In a 2017 oral history interview organized by the International Association of Theatre Critics (IATC), Mao said that the object that best represents his life would be the comics of Al Hirschfeld, a New York artist known for illustrating the performing arts and their artists. Hirschfeld created drawings of many Broadway theatre productions, typically one piece per performance, later collected into his published works. One of these illustrations features Mao himself, credited under his former name, "Freddy Mao." The artwork was also published in The New York Times. Mao added that this serves as a meaningful reminder that he was once part of the American theatre scene.

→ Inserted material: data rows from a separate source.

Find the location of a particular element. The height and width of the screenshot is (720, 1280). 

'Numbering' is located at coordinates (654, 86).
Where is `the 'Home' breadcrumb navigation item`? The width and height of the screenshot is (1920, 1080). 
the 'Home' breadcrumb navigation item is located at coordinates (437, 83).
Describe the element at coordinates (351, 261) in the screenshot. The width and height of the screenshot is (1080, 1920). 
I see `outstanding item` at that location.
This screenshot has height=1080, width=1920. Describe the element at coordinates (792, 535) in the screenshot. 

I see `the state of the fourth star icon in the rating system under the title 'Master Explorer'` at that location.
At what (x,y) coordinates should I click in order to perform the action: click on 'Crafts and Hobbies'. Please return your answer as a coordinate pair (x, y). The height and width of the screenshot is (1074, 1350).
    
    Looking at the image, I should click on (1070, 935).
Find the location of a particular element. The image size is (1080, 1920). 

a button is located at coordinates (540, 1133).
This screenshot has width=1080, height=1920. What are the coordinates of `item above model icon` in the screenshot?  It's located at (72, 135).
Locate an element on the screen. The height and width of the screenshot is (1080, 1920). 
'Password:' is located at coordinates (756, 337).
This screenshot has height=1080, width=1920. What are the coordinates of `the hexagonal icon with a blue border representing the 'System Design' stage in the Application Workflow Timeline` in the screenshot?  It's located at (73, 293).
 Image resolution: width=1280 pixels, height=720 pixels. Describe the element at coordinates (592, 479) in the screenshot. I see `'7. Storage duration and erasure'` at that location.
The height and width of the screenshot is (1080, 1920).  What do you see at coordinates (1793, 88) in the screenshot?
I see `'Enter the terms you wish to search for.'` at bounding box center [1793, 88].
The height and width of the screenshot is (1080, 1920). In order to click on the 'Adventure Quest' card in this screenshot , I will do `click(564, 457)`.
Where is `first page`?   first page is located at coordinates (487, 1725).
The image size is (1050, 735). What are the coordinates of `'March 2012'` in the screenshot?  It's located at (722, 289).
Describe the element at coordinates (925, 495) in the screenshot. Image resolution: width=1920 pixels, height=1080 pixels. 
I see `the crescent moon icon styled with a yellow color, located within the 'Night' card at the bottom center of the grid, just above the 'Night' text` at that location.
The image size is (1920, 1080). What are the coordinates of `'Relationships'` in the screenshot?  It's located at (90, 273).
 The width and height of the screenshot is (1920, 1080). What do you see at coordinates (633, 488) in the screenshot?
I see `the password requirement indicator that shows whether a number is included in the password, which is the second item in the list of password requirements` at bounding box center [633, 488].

In May 2022, with the support of the Hong Kong & Macau Intangible Cultural Heritage Research Center and the Hong Kong Jockey Club, Mao launched the three-year project called "Jockey Club Mao Chun Fai Innovative Works in Theatre Scheme" (賽馬會毛俊輝劇藝研創計畫), which means that opera will become the focus of his work for some time to come. The project will explore the "creativity" of Cantonese opera, and hopes to write a new chapter for the development of traditional Cantonese opera through Mao's rich knowledge of directing, creation and talent training, as well as his rich experience in stage practice in Chinese and Western cultures. While cultivating a new generation of all-round Cantonese opera talents, he plans to introduce new creative styles that are in line with the development of the times and recognized by the public, continuously expand the Cantonese opera audience, and enable the intangible culture of "Cantonese opera" to be inherited and developed.

== Honor ==
Mao won the Hong Kong Drama Award for Best Director five times and the Best Actor Award (Tragedy/Drama) twice, and was awarded the "Artist of the Year Award" by the Hong Kong Artists Guild. In 2004, he was awarded the Bronze Bauhinia Star by the Hong Kong SAR Government, and in 2005 he was made an Honorary Fellow of the Hong Kong Academy for Performing Arts. In 2017, he received the Outstanding Artistic Contribution Award from the Hong Kong Arts Development Awards. In 2024, Mao was awarded the "Lifetime Achievement Award" by the Hong Kong Drama Society at the 32nd Hong Kong Drama Awards in recognition of his outstanding achievements and contributions in various fields such as directing, acting, drama education and research.